*Written exercise:* Rewrite the items below, substituting "Display size" for each occurrence of "Screen dimensions" and leaving everything else unchanged.

===== Data provided

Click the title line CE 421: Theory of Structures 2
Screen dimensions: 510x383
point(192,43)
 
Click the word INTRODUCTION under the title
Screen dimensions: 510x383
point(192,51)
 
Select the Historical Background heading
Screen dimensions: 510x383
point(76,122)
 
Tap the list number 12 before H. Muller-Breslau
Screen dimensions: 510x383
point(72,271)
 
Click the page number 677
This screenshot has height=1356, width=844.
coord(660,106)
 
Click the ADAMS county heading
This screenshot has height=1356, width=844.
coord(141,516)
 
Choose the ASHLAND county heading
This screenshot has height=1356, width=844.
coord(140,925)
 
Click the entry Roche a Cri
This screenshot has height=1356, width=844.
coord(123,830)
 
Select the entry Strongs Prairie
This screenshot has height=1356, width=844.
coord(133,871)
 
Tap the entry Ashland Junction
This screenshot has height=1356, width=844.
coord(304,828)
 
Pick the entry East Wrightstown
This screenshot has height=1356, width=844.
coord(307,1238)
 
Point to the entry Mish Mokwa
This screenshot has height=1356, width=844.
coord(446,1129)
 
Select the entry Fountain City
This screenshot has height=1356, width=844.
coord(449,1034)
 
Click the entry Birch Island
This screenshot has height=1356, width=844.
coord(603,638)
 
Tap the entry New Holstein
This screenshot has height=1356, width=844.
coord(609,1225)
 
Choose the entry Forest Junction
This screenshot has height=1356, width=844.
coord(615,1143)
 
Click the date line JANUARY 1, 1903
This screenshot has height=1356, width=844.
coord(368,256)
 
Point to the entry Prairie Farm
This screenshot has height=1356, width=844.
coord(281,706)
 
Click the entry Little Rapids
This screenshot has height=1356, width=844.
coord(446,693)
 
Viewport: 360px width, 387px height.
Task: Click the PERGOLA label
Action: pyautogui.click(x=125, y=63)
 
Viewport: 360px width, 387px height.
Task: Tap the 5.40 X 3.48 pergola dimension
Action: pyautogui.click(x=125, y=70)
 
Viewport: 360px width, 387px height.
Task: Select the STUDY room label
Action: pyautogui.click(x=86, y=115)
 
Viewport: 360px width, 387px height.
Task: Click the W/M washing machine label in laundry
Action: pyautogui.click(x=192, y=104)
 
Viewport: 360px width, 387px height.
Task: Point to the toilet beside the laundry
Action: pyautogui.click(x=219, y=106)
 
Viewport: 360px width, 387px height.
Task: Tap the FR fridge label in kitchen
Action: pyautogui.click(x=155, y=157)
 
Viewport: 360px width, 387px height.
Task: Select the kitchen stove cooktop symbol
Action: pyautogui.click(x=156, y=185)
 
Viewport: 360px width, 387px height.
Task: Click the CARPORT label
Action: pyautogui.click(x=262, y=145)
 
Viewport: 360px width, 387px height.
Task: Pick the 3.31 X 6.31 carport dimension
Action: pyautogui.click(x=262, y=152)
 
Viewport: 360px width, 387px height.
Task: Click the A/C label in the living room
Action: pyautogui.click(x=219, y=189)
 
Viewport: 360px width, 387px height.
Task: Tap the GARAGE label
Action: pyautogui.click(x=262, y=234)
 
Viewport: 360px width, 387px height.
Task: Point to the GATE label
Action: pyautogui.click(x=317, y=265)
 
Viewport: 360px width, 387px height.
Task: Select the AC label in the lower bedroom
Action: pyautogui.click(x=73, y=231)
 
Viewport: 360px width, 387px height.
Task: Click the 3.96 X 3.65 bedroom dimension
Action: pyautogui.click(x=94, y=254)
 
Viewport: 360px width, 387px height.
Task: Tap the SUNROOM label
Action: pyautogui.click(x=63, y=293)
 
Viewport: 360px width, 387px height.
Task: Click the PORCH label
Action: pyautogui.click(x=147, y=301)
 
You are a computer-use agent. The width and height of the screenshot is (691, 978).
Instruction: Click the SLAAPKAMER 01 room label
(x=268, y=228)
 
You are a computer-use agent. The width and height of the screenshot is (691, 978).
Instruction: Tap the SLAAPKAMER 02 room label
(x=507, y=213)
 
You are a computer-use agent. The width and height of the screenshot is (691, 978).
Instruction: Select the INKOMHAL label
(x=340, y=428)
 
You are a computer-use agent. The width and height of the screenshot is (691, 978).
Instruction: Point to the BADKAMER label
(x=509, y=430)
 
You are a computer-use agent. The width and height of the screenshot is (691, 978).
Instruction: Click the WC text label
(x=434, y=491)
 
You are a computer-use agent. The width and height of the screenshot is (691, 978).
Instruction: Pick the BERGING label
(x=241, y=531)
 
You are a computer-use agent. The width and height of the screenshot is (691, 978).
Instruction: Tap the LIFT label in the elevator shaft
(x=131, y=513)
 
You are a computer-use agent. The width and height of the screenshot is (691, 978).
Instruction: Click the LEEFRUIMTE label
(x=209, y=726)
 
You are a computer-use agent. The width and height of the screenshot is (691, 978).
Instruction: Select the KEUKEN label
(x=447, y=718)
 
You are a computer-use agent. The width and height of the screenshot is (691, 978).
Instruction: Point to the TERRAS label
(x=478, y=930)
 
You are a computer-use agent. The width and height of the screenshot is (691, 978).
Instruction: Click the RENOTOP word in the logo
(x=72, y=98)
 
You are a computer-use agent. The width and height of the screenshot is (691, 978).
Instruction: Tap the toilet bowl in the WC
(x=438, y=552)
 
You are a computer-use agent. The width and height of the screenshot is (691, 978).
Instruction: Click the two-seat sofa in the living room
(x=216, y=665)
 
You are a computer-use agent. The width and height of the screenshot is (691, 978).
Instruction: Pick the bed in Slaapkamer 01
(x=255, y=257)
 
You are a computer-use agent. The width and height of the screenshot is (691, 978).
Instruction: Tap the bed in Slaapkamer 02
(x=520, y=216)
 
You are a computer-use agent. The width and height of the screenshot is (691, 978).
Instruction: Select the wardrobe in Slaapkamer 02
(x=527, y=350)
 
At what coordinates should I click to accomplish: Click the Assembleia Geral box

==========

*Solution to this task:*
Click the title line CE 421: Theory of Structures 2
Display size: 510x383
point(192,43)
 
Click the word INTRODUCTION under the title
Display size: 510x383
point(192,51)
 
Select the Historical Background heading
Display size: 510x383
point(76,122)
 
Tap the list number 12 before H. Muller-Breslau
Display size: 510x383
point(72,271)
 
Click the page number 677
This screenshot has height=1356, width=844.
coord(660,106)
 
Click the ADAMS county heading
This screenshot has height=1356, width=844.
coord(141,516)
 
Choose the ASHLAND county heading
This screenshot has height=1356, width=844.
coord(140,925)
 
Click the entry Roche a Cri
This screenshot has height=1356, width=844.
coord(123,830)
 
Select the entry Strongs Prairie
This screenshot has height=1356, width=844.
coord(133,871)
 
Tap the entry Ashland Junction
This screenshot has height=1356, width=844.
coord(304,828)
 
Pick the entry East Wrightstown
This screenshot has height=1356, width=844.
coord(307,1238)
 
Point to the entry Mish Mokwa
This screenshot has height=1356, width=844.
coord(446,1129)
 
Select the entry Fountain City
This screenshot has height=1356, width=844.
coord(449,1034)
 
Click the entry Birch Island
This screenshot has height=1356, width=844.
coord(603,638)
 
Tap the entry New Holstein
This screenshot has height=1356, width=844.
coord(609,1225)
 
Choose the entry Forest Junction
This screenshot has height=1356, width=844.
coord(615,1143)
 
Click the date line JANUARY 1, 1903
This screenshot has height=1356, width=844.
coord(368,256)
 
Point to the entry Prairie Farm
This screenshot has height=1356, width=844.
coord(281,706)
 
Click the entry Little Rapids
This screenshot has height=1356, width=844.
coord(446,693)
 
Viewport: 360px width, 387px height.
Task: Click the PERGOLA label
Action: pyautogui.click(x=125, y=63)
 
Viewport: 360px width, 387px height.
Task: Tap the 5.40 X 3.48 pergola dimension
Action: pyautogui.click(x=125, y=70)
 
Viewport: 360px width, 387px height.
Task: Select the STUDY room label
Action: pyautogui.click(x=86, y=115)
 
Viewport: 360px width, 387px height.
Task: Click the W/M washing machine label in laundry
Action: pyautogui.click(x=192, y=104)
 
Viewport: 360px width, 387px height.
Task: Point to the toilet beside the laundry
Action: pyautogui.click(x=219, y=106)
 
Viewport: 360px width, 387px height.
Task: Tap the FR fridge label in kitchen
Action: pyautogui.click(x=155, y=157)
 
Viewport: 360px width, 387px height.
Task: Select the kitchen stove cooktop symbol
Action: pyautogui.click(x=156, y=185)
 
Viewport: 360px width, 387px height.
Task: Click the CARPORT label
Action: pyautogui.click(x=262, y=145)
 
Viewport: 360px width, 387px height.
Task: Pick the 3.31 X 6.31 carport dimension
Action: pyautogui.click(x=262, y=152)
 
Viewport: 360px width, 387px height.
Task: Click the A/C label in the living room
Action: pyautogui.click(x=219, y=189)
 
Viewport: 360px width, 387px height.
Task: Tap the GARAGE label
Action: pyautogui.click(x=262, y=234)
 
Viewport: 360px width, 387px height.
Task: Point to the GATE label
Action: pyautogui.click(x=317, y=265)
 
Viewport: 360px width, 387px height.
Task: Select the AC label in the lower bedroom
Action: pyautogui.click(x=73, y=231)
 
Viewport: 360px width, 387px height.
Task: Click the 3.96 X 3.65 bedroom dimension
Action: pyautogui.click(x=94, y=254)
 
Viewport: 360px width, 387px height.
Task: Tap the SUNROOM label
Action: pyautogui.click(x=63, y=293)
 
Viewport: 360px width, 387px height.
Task: Click the PORCH label
Action: pyautogui.click(x=147, y=301)
 
You are a computer-use agent. The width and height of the screenshot is (691, 978).
Instruction: Click the SLAAPKAMER 01 room label
(x=268, y=228)
 
You are a computer-use agent. The width and height of the screenshot is (691, 978).
Instruction: Tap the SLAAPKAMER 02 room label
(x=507, y=213)
 
You are a computer-use agent. The width and height of the screenshot is (691, 978).
Instruction: Select the INKOMHAL label
(x=340, y=428)
 
You are a computer-use agent. The width and height of the screenshot is (691, 978).
Instruction: Point to the BADKAMER label
(x=509, y=430)
 
You are a computer-use agent. The width and height of the screenshot is (691, 978).
Instruction: Click the WC text label
(x=434, y=491)
 
You are a computer-use agent. The width and height of the screenshot is (691, 978).
Instruction: Pick the BERGING label
(x=241, y=531)
 
You are a computer-use agent. The width and height of the screenshot is (691, 978).
Instruction: Tap the LIFT label in the elevator shaft
(x=131, y=513)
 
You are a computer-use agent. The width and height of the screenshot is (691, 978).
Instruction: Click the LEEFRUIMTE label
(x=209, y=726)
 
You are a computer-use agent. The width and height of the screenshot is (691, 978).
Instruction: Select the KEUKEN label
(x=447, y=718)
 
You are a computer-use agent. The width and height of the screenshot is (691, 978).
Instruction: Point to the TERRAS label
(x=478, y=930)
 
You are a computer-use agent. The width and height of the screenshot is (691, 978).
Instruction: Click the RENOTOP word in the logo
(x=72, y=98)
 
You are a computer-use agent. The width and height of the screenshot is (691, 978).
Instruction: Tap the toilet bowl in the WC
(x=438, y=552)
 
You are a computer-use agent. The width and height of the screenshot is (691, 978).
Instruction: Click the two-seat sofa in the living room
(x=216, y=665)
 
You are a computer-use agent. The width and height of the screenshot is (691, 978).
Instruction: Pick the bed in Slaapkamer 01
(x=255, y=257)
 
You are a computer-use agent. The width and height of the screenshot is (691, 978).
Instruction: Tap the bed in Slaapkamer 02
(x=520, y=216)
 
You are a computer-use agent. The width and height of the screenshot is (691, 978).
Instruction: Select the wardrobe in Slaapkamer 02
(x=527, y=350)
 
At what coordinates should I click to accomplish: Click the Assembleia Geral box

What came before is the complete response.